Os Princetonianos, entretanto, introduziram uma inerrância focada na forma e não na função. Rogers e McKim defenderam a infalibilidade da função da Bíblia em trazer Cristo e a salvação. Reconheceram a vulnerabilidade da Bíblia como documento histórico e literário, mas enfatizaram a sua verdade infalível, enraizada no Deus eterno.

Meio às controvérsias teológicas e políticas dos anos 1970, os inerrantistas deram resposta. John D. Woodbridge escreveu “Biblical Authority: A Critique of the Rogers/McKim Proposal”. Nesta revisão erudita, Woodbridge desafiou muitas das premissas de Rogers e McKim, como demonstrar que Agostinho também tinha uma consideração mais elevada pela expressão verbal da Palavra. No entanto, esta crítica de Woodbrige não foi suficiente para rejeitar as conclusões da Proposta Rogers/McKim. No geral, Woodbridge criticou Rogers e McKim pontualmente em suas premissas, mas sem desafiar suas conclusões. Apesar de Woodbridge ter acusado Rogers e McKim de serem excessivamente seletivos nas citações, ele próprio apresentou as fontes de maneira seletiva. A publicação da Proposta Rogers/McKim durante a batalha pelas Bíblias e a Declaração de Chicago sobre a Inerrância Bíblica refletiu controvérsias em curso.

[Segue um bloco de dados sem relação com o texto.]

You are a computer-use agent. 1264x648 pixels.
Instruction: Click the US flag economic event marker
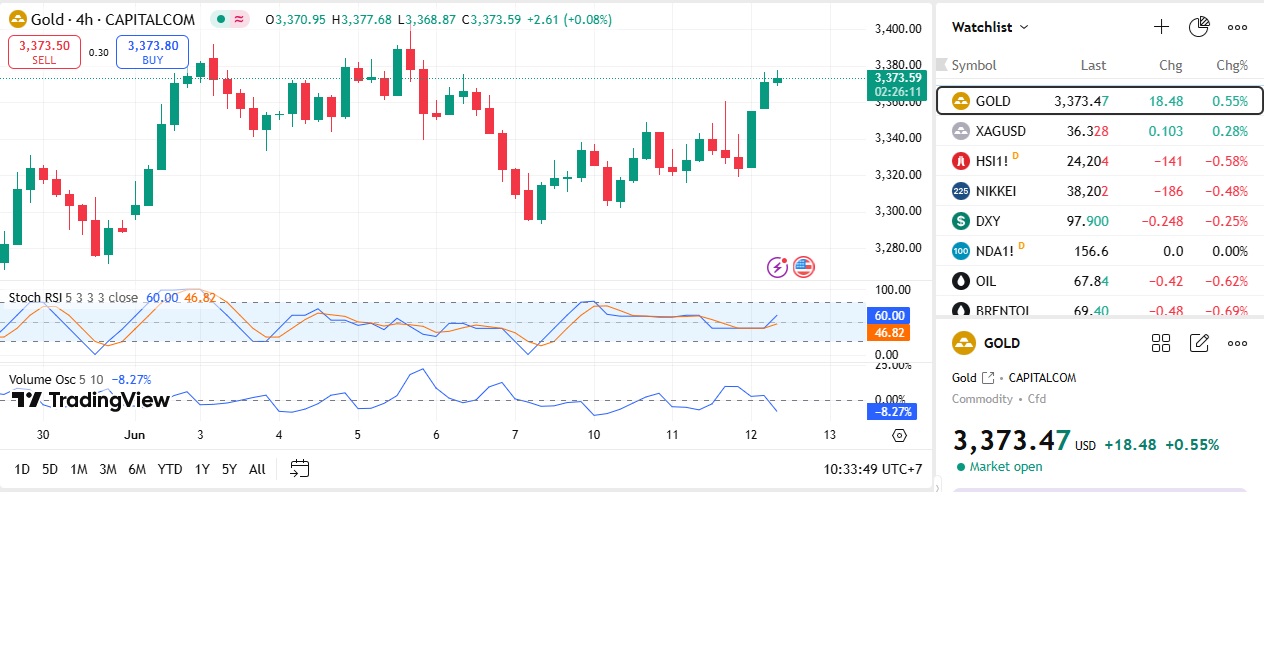(804, 267)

Em resumo, a proposta de Rogers/McKim esclareceu os diversos pontos de vista acerca dos pais da igreja, os doutores da igreja medieval e os reformadores em relação às Escrituras. Demonstraram que apenas citar declarações que afirmam a veracidade das Escrituras não equivale a alinhar-se com a inerrância fundamentalista americana moderna. Adicionalmente, os autores demonstraram como a Escolástica Protestante e Princeton afastaram-seda Doutrina da Inspiração dos Reformadores, substituindo-a por uma visão mecânica da inspiração. Os reformadores, como Calvino, enfatizaram a fé em busca de entendimento ao abordar a Bíblia. Acreditavam na acomodação da Bíblia para revelar a verdade sem exigir precisão absoluta em cada detalhe factual. Polêmicas mais tarde levariam à Declaração de Chicago sobre a Inerrância Bíblica.

A proposta Rogers/McKim pode ser chamada de inerrância funcional, inerrância limitada ou como uma forma de infabilidade bíblica.


BIBLIOGRAFIA

Bloesch, Donald. Holy Scripture: Revelation, Inspiration and Interpretation. Downers Grove, IL: InterVarsity Press, 1994.

Rogers, Jack Bartlett., and Donald K. McKim. The Authority and Interpretation of the Bible: An Historical Approach. San Francisco: Harper & Row, 1979.